Fame
In Wall Street, month ago, a frayed old man wearing a sandwich sign picked a wallet out of the snow. The wallet contained $42,000 in negotiable securities, which 67-year-old Frank Grigoris turned over to a policeman. Overnight Frank Grigoris tasted sudden fame, saw his picture in all the newspapers, collected a reward ($100), got a new job, as messenger boy ($70 a month) at Belden & Co., the brokers who owned the wallet.
“Honest Frank” bought new clothes, marched perkily to work, told a radio audience, “I’m not going to let this go to my head.” Each day at Belden & Co. he grabbed his “fan mail” first, cashed the small money orders from people who thought he had not been rewarded enough. He suspected the firm of withholding his mail as it began to dwindle, as his name faded out of the newspapers. Last week Frank Grigoris began knocking at his own door, telling himself to come in, began rushing into the street and bumping into strangers.

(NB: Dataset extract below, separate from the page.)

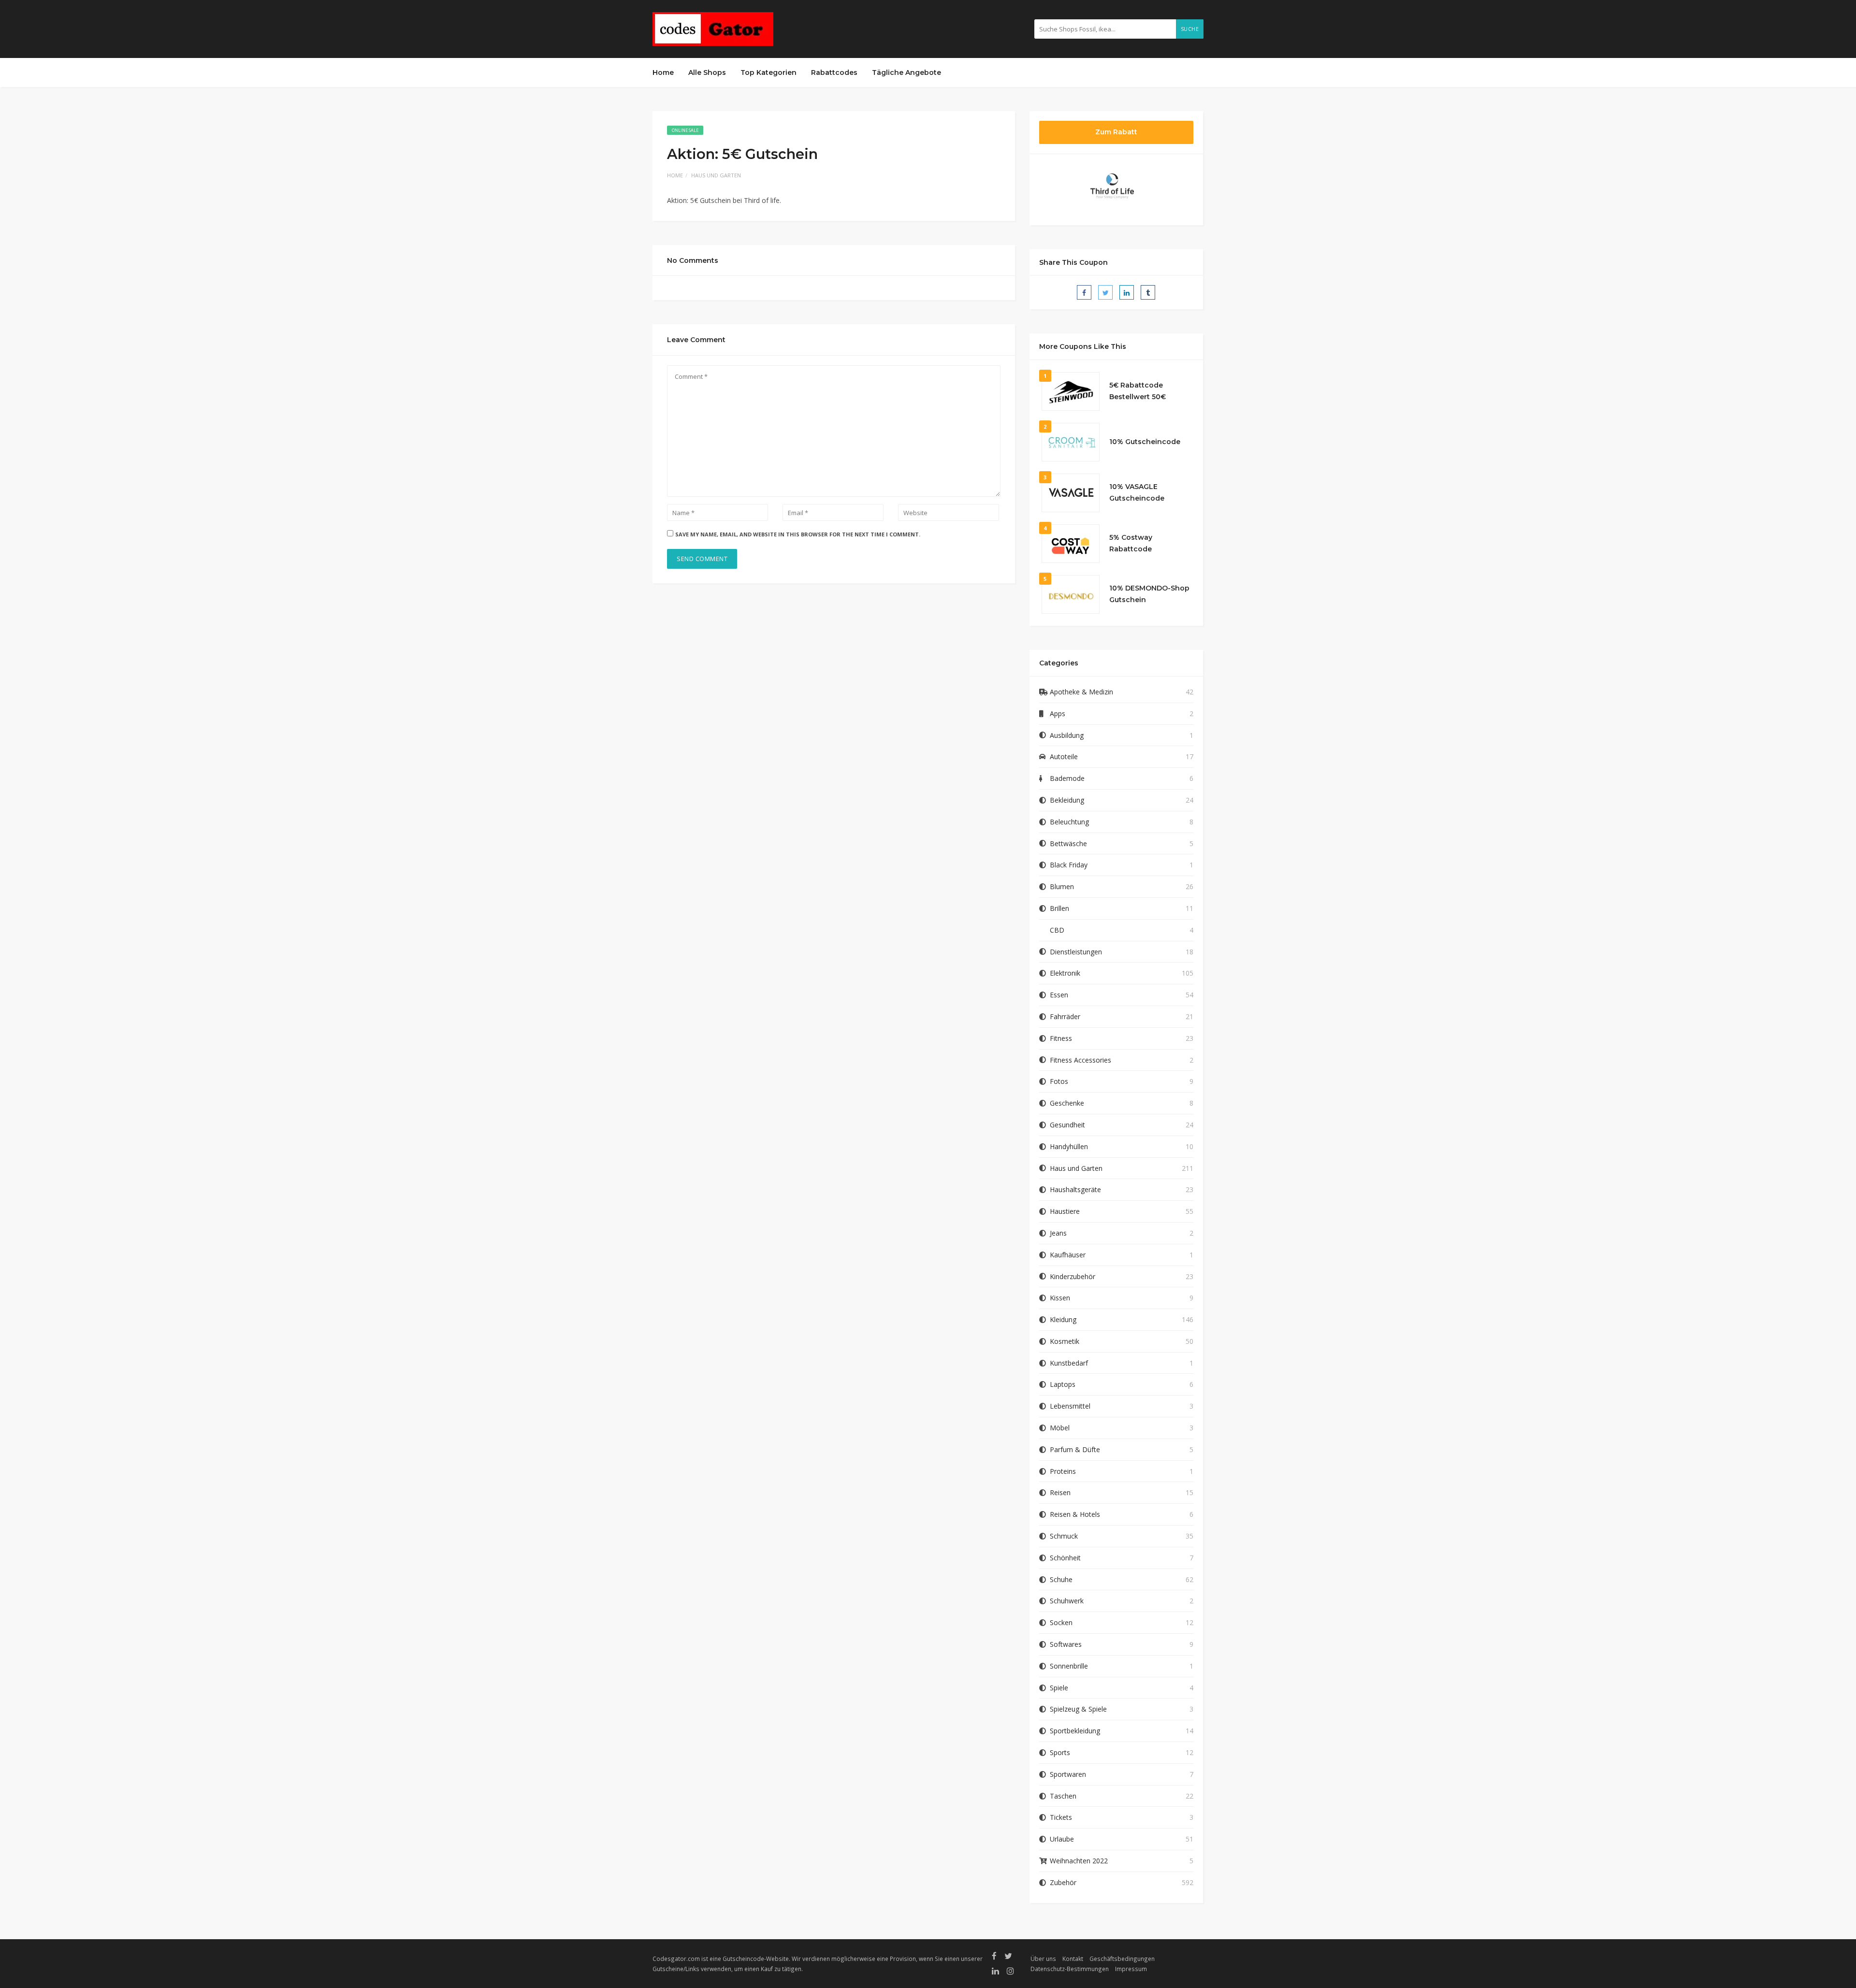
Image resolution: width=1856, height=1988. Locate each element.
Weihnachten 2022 (1079, 1860)
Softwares (1066, 1644)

Late one night his friend Michael Gryzwacz walked into Grigoris’ room. “I am God!” screamed Grigoris. “Look at me and you die!” Michael Gryzwacz looked with staring eyes and fell dead, of a complication of old diseases, topped off by a heart attack. Having killed once with a look, Frank Grigoris was dragged off to the psychopathic ward of Bellevue Hospital.
Talent
In Omaha, George H. Cobb Jr., 26, identified himself as a one-armed paperhanger. Said he: “I guess I just got a natural talent for it.”